Quanto ritiene praticabile un allargamento più o meno stabile della maggioranza a Forza Italia?
«Guardi, Forza Italia è già nella maggioranza. Solo chi è cieco non se ne accorge… Votano le riforme e concorrono al mantenimento del numero legale. Berlusconi ha capito che questa condizione è fondamentale per lui: non si assume l’onere di provvedimenti impopolari, ma di fatto aiuta il governo. Mi sembra un atteggiamento intelligente da parte sua, e Renzi ringrazia e porta a casa».

L’Udc con Ncd sta impostando un percorso comune, che potrebbe sfociare in un unico soggetto politico. Con quale prospettiva?
«Sotto questo punto di vista non ho alcun ruolo decisionale, ma posso dire che mi sembra un percorso di buon senso. Naturalmente è solo il primo passo: il problema vero è ricreare l’appeal del centrodestra smarrito nel corso degli anni, non a partire dalle alleanze di sigle, ma dal recupero di un insediamento sociale disperso a vantaggio dei Cinque stelle e dello stesso Renzi, che è molto più appetibile per i moderati di quanto lo siamo noi».

Alle elezioni regionali pugliesi il polo centrista Udc-Ncd marcerà compatto? E come valuta i movimenti, e le primarie, nei due poli di destra e sinistra?
«Mi auguro che Udc e Ndc procedano insieme, è un processo avviato e frazionarsi sarebbe ridicolo. Ora non spetta a me dare consigli, però nel centrosinistra vedo primarie interessanti: c’è un Emiliano “alla Crocetta” e una sinistra nuova che è quella di Stefàno, il quale come assessore e come presidente della Giunta delle elezioni del Senato ha dimostrato di essere una persona seria e capace. Nel centrodestra invece la situazione è più complessa. Non basta l’evocazione di primarie se non si recupera una condizione di impegno comune. Certo, esistono personalità importanti come Ferrarese, che stimo ed è in gamba, ma nel centrodestra l’unico vero leader è Fitto: al governo è stato molto capace, ha un radicamento territoriale forte, e se fosse lui il candidato, sarebbe facile vincere».

Come valuta i dieci anni di governo Vendola?
«Preso a sé stante è poca cosa, ma il giudizio è più generoso se paragonato al grande disastro delle altre Regioni».

Adesso s’aprirà un nuovo ciclo.
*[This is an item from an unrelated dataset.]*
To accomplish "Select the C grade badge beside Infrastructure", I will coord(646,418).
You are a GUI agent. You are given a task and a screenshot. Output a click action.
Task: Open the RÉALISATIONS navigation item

Il Salento al bivio quali coordinate dovrà seguire?
«Vero, è a un bivio. A proposito dell’economia turistica, il Salento deve decidere quale modello sposare. Il turismo di massa in stile Gallipoli rischia di determinare una deriva per me negativa. Seguire una strada diversa implica politiche efficaci su destagionalizzazione, qualità dei flussi turistici, strutture e infrastrutture, sistema integrato con i beni culturali. Un sistema capace di generare un fertile tessuto di piccole e medie imprese».

Magari la spinta può essere data dalla vittoria di Lecce nella corsa a Capitale europea della cultura 2019.
«Potrebbe spuntarla, lo merita, ha tutte le carte in regola e gode di condizioni ideali».